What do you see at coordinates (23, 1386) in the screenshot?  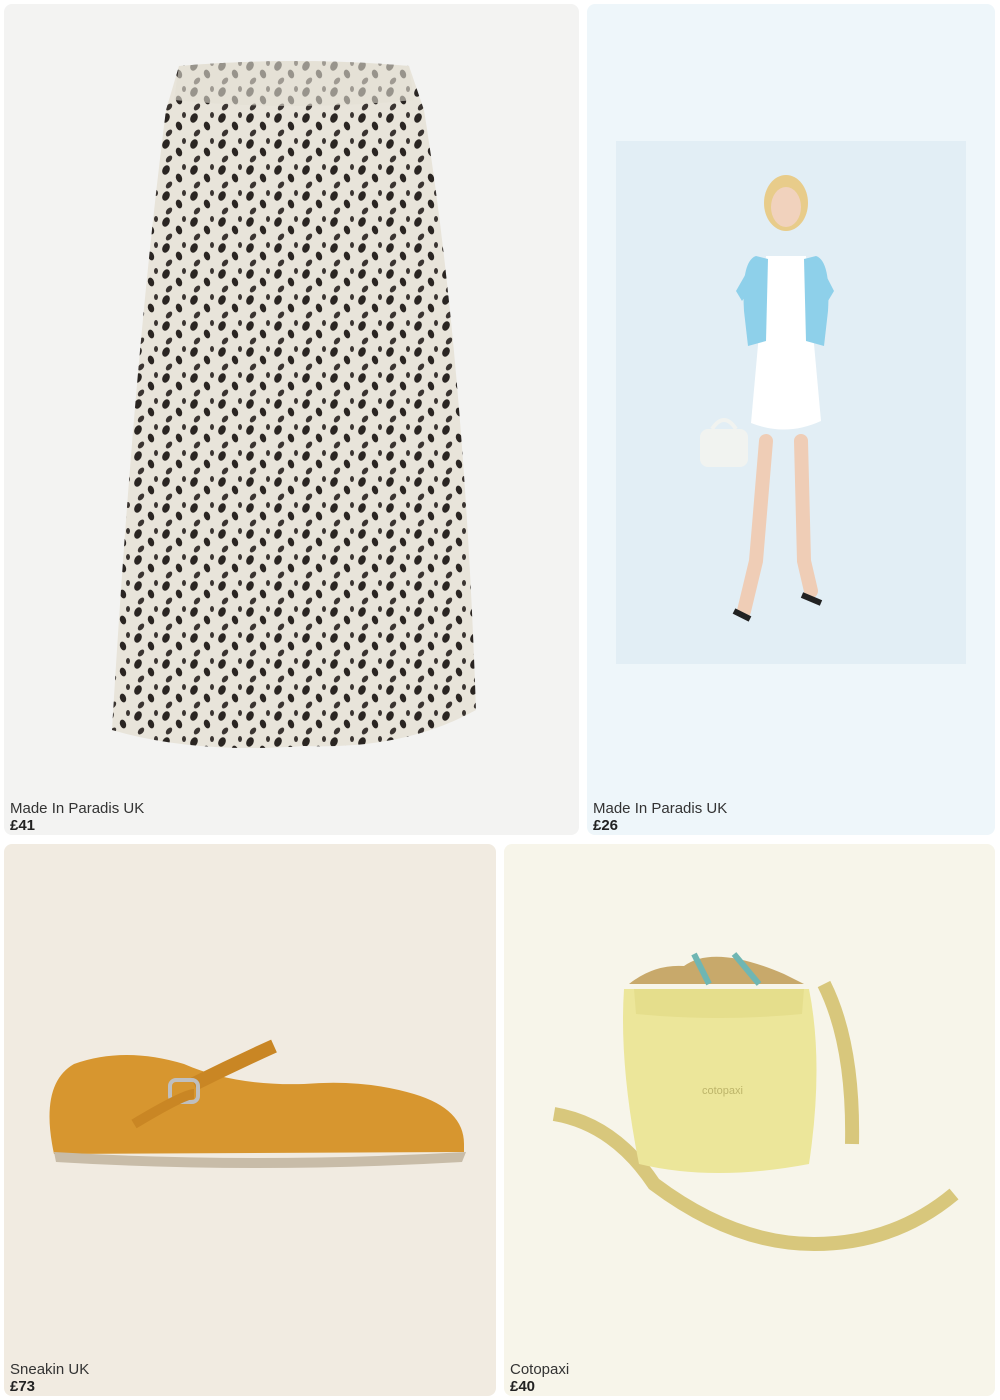 I see `product-price: £73` at bounding box center [23, 1386].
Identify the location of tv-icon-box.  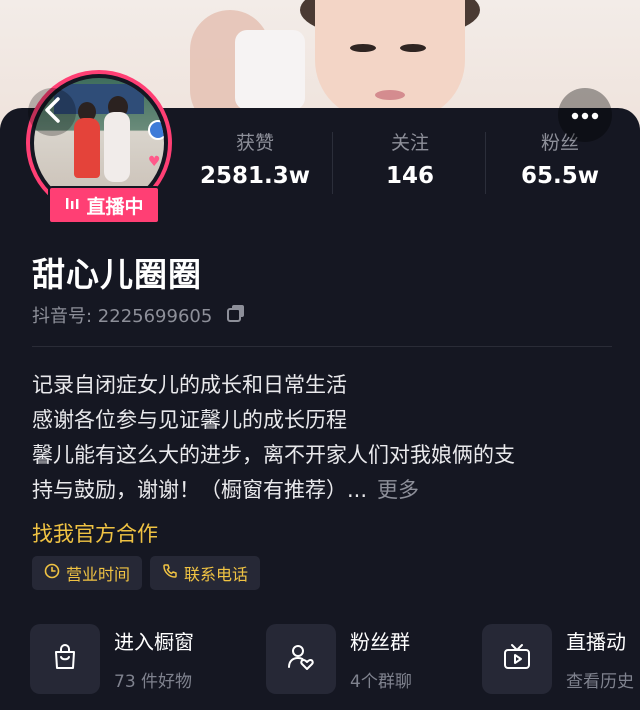
(517, 659).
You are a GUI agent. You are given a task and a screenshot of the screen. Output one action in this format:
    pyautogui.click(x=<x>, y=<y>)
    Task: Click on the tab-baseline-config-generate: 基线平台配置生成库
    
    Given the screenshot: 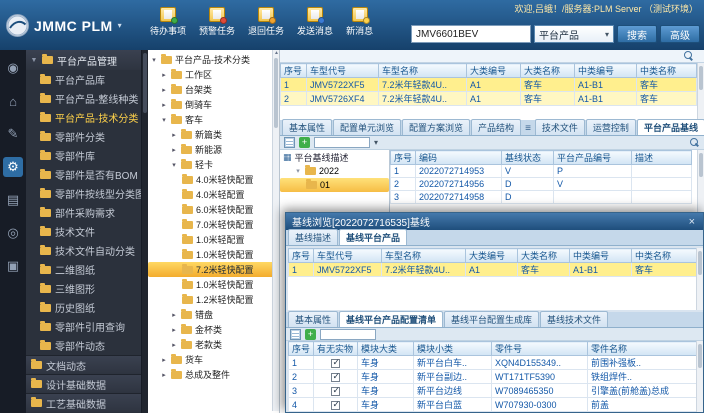 What is the action you would take?
    pyautogui.click(x=492, y=319)
    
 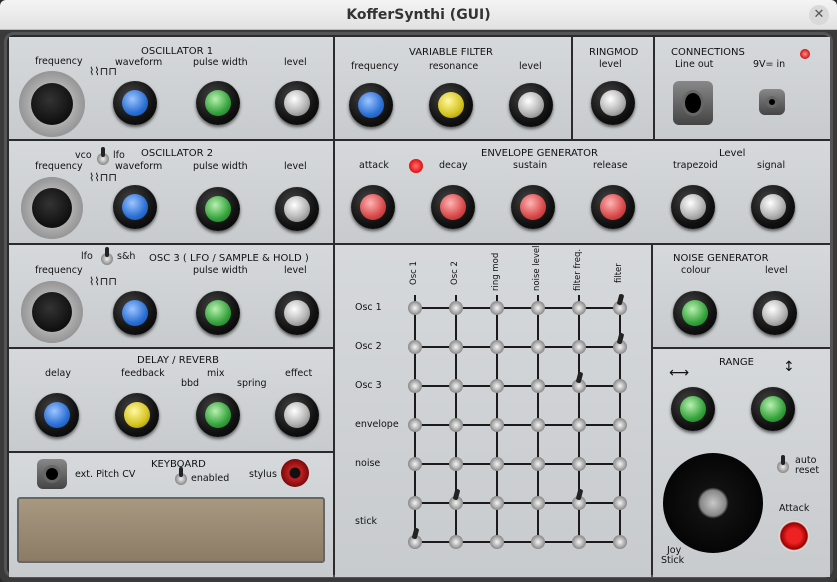 I want to click on power-jack, so click(x=772, y=102).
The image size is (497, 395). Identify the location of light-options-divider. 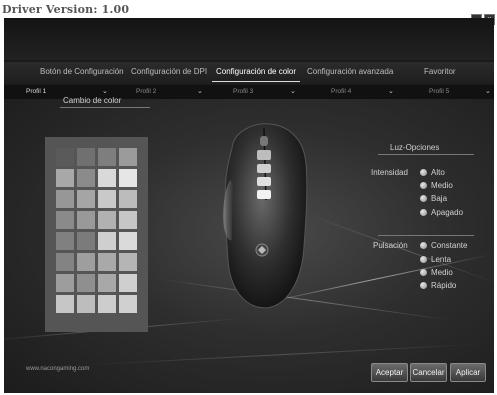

────────

- WHAT YOU NEED TO DO: Starting at the line that contains "I want to click" and ending at the last line of the records, output each line as a row in a Markdown table with the columns Row and Line, skipping blank lines. Leave the pictures out.

- SOLUTION:
| Row | Line |
|---|---|
| 1 |   I want to click on power-jack, so click(x=772, y=102). |
| 2 | The image size is (497, 395). Identify the location of light-options-divider.  |